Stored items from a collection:

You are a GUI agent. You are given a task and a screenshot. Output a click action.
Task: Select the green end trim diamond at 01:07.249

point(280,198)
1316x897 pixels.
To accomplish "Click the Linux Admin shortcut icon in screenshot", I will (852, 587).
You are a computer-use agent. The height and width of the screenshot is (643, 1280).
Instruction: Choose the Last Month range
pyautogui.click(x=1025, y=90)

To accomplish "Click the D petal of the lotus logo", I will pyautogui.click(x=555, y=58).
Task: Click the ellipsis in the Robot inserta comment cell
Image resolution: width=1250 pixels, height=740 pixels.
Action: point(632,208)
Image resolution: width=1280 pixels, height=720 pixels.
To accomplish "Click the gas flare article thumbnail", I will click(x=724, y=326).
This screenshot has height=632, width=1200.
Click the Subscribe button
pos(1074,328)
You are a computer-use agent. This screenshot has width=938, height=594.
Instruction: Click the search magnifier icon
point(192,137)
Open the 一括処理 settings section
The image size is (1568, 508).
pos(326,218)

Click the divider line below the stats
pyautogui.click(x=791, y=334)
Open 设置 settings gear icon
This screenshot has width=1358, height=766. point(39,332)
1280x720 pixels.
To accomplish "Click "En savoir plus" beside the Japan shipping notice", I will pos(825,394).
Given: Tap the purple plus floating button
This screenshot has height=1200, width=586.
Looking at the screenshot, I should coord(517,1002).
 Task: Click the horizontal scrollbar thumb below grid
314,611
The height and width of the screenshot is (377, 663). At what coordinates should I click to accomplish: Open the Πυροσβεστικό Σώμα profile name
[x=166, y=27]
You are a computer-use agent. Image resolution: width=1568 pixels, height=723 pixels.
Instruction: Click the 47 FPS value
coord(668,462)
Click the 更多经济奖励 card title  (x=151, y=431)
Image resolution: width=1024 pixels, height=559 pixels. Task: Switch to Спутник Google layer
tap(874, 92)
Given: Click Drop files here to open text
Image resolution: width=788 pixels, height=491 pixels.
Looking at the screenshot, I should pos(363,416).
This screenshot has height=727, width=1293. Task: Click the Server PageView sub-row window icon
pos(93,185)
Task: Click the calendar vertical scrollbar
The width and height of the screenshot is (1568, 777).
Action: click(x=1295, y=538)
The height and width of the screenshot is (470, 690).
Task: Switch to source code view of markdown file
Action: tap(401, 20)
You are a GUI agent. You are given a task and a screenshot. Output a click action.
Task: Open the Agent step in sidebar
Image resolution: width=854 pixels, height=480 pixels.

## How to complete this task
Extract all of the data above and output it character for character.

## Exercise result
You are a GUI agent. You are given a task and a screenshot. Output a click action.
Task: Select the green end trim diamond at 01:07.249

point(280,198)
1316x897 pixels.
To accomplish "Click the Linux Admin shortcut icon in screenshot", I will (852, 587).
You are a computer-use agent. The height and width of the screenshot is (643, 1280).
Instruction: Choose the Last Month range
pyautogui.click(x=1025, y=90)

To accomplish "Click the D petal of the lotus logo", I will pyautogui.click(x=555, y=58).
Task: Click the ellipsis in the Robot inserta comment cell
Image resolution: width=1250 pixels, height=740 pixels.
Action: point(632,208)
Image resolution: width=1280 pixels, height=720 pixels.
To accomplish "Click the gas flare article thumbnail", I will click(x=724, y=326).
This screenshot has height=632, width=1200.
Click the Subscribe button
pos(1074,328)
You are a computer-use agent. This screenshot has width=938, height=594.
Instruction: Click the search magnifier icon
point(192,137)
Open the 一括処理 settings section
The image size is (1568, 508).
pos(326,218)

Click the divider line below the stats
pyautogui.click(x=791, y=334)
Open 设置 settings gear icon
This screenshot has width=1358, height=766. point(39,332)
1280x720 pixels.
To accomplish "Click "En savoir plus" beside the Japan shipping notice", I will pos(825,394).
Given: Tap the purple plus floating button
This screenshot has height=1200, width=586.
Looking at the screenshot, I should coord(517,1002).
 Task: Click the horizontal scrollbar thumb below grid
314,611
The height and width of the screenshot is (377, 663). At what coordinates should I click to accomplish: Open the Πυροσβεστικό Σώμα profile name
[x=166, y=27]
You are a computer-use agent. Image resolution: width=1568 pixels, height=723 pixels.
Instruction: Click the 47 FPS value
coord(668,462)
Click the 更多经济奖励 card title  (x=151, y=431)
Image resolution: width=1024 pixels, height=559 pixels. Task: Switch to Спутник Google layer
tap(874, 92)
Given: Click Drop files here to open text
Image resolution: width=788 pixels, height=491 pixels.
Looking at the screenshot, I should pos(363,416).
This screenshot has height=727, width=1293. Task: Click the Server PageView sub-row window icon
pos(93,185)
Task: Click the calendar vertical scrollbar
The width and height of the screenshot is (1568, 777).
Action: click(x=1295, y=538)
The height and width of the screenshot is (470, 690).
Task: Switch to source code view of markdown file
Action: tap(401, 20)
You are a GUI agent. You are given a task and a screenshot. Output a click action.
Task: Open the Agent step in sidebar
Image resolution: width=854 pixels, height=480 pixels.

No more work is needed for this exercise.